Work to complete.
From the records below, set down exactly the lines starting with the line that contains "Given: Tap the message 不得喝水又挨憋尿" and going on through the line that contains "Expand the Build". Nothing else is wanted.

**** Source data ****

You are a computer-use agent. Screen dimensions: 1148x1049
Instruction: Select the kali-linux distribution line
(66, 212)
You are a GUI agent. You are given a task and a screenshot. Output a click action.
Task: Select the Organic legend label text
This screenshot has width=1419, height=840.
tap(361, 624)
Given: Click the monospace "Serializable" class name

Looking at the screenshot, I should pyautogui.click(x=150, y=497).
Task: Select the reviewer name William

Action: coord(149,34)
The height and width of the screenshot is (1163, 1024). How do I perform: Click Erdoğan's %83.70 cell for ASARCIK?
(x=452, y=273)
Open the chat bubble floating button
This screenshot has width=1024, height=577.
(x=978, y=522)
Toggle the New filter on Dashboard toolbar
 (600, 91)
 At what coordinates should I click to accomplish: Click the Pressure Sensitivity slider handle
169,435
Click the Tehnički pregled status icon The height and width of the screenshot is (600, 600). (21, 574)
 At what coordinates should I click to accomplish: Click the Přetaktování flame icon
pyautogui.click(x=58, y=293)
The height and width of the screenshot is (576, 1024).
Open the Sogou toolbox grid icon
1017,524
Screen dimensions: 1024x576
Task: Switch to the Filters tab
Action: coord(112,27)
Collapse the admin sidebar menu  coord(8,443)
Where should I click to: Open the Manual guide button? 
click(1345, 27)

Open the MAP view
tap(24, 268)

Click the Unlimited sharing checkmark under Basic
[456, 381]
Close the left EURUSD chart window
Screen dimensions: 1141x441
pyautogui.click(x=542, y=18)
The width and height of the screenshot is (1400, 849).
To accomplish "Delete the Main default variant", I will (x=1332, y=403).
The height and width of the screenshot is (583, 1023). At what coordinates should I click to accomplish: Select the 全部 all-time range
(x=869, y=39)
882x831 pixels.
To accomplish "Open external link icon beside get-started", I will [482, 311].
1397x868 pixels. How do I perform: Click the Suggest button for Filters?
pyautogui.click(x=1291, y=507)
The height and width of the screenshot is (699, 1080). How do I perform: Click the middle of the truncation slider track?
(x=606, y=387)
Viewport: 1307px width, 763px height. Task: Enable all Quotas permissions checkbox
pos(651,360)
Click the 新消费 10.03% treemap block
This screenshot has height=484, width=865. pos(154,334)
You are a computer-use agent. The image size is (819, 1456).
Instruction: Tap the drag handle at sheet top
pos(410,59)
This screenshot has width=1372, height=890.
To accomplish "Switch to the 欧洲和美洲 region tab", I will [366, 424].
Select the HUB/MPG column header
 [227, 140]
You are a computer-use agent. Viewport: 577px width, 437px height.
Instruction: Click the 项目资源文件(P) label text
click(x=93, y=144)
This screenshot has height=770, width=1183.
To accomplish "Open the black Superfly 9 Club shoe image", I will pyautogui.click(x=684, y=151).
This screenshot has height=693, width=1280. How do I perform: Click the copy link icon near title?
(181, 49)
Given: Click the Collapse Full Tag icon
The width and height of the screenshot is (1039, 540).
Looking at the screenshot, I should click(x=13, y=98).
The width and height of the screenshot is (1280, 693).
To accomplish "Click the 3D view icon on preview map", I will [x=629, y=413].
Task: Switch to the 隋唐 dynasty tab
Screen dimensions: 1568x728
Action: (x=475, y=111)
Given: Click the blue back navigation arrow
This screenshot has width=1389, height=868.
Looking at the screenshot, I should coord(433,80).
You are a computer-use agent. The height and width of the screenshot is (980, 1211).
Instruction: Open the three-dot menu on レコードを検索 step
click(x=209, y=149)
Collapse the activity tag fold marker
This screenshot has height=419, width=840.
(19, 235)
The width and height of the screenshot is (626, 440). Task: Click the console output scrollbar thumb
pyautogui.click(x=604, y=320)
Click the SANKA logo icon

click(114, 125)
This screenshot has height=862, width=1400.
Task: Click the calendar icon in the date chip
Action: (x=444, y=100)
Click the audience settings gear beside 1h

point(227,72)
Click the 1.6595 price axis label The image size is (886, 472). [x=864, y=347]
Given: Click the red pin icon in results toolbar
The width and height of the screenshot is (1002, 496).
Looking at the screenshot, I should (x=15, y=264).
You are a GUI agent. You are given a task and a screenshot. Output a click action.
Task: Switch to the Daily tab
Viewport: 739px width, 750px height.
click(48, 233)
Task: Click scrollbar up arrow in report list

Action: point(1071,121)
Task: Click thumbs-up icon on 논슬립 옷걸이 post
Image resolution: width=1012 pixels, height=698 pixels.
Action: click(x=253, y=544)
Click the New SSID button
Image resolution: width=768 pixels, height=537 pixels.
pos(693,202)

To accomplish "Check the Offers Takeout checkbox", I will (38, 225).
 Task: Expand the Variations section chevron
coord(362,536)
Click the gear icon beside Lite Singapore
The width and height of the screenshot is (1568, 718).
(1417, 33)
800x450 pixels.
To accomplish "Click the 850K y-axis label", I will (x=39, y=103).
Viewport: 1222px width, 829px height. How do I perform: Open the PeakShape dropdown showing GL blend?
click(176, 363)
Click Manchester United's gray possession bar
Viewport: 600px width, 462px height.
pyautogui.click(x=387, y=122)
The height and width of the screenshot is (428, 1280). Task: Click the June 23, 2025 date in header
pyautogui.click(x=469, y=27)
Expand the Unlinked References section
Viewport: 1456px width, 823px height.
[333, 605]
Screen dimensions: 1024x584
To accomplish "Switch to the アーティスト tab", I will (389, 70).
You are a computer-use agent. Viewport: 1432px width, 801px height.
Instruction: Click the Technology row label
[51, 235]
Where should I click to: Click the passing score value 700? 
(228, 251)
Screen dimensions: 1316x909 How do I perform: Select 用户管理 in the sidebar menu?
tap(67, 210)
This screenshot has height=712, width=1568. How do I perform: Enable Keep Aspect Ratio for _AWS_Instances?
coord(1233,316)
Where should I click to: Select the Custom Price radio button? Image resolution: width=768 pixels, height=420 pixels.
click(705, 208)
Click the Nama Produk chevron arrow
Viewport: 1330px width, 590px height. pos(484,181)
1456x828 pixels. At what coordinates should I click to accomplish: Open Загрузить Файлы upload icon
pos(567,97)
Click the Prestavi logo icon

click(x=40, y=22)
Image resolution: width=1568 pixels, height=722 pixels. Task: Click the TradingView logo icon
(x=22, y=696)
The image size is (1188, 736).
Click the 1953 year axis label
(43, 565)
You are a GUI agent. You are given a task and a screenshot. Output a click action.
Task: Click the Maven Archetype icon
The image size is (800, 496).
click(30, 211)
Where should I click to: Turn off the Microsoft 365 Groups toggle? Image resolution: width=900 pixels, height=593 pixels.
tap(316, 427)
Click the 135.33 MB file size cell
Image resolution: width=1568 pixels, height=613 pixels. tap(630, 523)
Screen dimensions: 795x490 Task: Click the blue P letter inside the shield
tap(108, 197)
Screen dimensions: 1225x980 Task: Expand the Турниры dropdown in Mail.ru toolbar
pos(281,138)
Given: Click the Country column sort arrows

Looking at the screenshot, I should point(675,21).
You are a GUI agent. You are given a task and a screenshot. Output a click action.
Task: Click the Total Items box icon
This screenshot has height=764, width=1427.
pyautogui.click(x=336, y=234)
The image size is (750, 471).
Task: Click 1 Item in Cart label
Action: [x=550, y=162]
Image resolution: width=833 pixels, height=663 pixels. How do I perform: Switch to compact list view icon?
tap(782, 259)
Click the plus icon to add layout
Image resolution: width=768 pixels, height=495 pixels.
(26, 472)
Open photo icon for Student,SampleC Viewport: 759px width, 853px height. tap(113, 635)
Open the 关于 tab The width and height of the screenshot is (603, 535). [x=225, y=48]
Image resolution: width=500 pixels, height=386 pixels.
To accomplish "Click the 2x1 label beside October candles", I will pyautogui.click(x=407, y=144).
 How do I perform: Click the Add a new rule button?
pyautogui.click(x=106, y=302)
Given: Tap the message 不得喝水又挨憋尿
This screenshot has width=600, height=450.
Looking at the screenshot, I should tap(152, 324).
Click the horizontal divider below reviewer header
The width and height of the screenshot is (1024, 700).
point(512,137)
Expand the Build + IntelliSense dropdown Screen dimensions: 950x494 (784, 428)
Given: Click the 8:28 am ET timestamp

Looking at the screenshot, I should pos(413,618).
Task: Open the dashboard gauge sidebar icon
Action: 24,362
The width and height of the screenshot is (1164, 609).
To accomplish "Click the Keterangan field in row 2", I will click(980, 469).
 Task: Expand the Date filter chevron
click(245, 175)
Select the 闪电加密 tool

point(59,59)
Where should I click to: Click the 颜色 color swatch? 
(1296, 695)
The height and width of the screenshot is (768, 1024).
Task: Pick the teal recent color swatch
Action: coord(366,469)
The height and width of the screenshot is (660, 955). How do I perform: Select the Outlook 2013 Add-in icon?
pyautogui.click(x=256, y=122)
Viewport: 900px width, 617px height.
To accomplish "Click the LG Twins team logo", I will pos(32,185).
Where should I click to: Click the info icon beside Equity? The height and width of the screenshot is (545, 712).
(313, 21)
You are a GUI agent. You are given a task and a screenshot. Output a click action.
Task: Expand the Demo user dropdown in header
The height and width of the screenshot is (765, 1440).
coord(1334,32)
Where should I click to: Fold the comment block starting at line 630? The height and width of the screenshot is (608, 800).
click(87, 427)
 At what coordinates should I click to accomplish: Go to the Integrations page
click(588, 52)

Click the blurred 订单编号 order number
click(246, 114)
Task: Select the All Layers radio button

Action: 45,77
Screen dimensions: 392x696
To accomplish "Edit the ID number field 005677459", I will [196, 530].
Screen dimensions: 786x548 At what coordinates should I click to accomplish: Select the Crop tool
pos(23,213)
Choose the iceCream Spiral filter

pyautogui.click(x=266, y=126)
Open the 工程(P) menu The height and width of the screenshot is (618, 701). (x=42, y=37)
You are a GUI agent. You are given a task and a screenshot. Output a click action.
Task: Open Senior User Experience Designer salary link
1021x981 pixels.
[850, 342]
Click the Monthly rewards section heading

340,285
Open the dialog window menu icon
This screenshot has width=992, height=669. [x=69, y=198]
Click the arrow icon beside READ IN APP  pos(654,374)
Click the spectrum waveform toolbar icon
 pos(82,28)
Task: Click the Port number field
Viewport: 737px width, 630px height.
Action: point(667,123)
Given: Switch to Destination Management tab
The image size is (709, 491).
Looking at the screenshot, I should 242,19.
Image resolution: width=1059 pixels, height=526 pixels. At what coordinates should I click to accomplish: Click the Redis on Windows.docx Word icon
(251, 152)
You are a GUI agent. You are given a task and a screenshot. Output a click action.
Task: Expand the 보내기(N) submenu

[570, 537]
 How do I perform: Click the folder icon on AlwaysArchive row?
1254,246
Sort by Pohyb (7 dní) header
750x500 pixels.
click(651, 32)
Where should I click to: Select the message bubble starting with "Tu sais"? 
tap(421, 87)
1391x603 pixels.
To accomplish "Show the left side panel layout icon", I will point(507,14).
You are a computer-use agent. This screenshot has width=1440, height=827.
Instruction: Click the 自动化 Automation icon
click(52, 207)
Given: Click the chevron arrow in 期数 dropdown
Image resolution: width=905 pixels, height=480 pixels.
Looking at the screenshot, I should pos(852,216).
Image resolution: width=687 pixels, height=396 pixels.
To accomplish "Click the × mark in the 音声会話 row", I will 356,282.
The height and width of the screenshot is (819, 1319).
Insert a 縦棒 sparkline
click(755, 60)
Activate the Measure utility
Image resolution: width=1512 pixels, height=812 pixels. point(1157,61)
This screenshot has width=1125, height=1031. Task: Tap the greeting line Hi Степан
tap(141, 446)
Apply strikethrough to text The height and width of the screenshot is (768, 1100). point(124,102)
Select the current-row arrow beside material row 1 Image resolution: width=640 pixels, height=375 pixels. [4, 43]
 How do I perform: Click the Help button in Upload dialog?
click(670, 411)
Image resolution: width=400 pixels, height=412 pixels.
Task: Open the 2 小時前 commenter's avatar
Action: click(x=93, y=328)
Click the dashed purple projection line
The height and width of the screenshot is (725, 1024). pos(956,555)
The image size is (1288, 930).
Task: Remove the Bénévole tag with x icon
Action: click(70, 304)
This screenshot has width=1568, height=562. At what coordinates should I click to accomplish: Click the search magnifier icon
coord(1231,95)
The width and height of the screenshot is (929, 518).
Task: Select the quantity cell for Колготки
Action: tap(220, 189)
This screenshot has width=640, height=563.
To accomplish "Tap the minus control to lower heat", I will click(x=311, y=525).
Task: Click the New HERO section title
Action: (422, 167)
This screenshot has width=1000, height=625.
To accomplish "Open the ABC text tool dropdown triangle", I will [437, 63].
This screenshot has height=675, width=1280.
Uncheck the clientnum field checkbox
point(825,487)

****

Response for this exercise.
Given: Tap the message 不得喝水又挨憋尿
This screenshot has width=600, height=450.
Looking at the screenshot, I should tap(152, 324).
Click the horizontal divider below reviewer header
The width and height of the screenshot is (1024, 700).
point(512,137)
Expand the Build + IntelliSense dropdown Screen dimensions: 950x494 (784, 428)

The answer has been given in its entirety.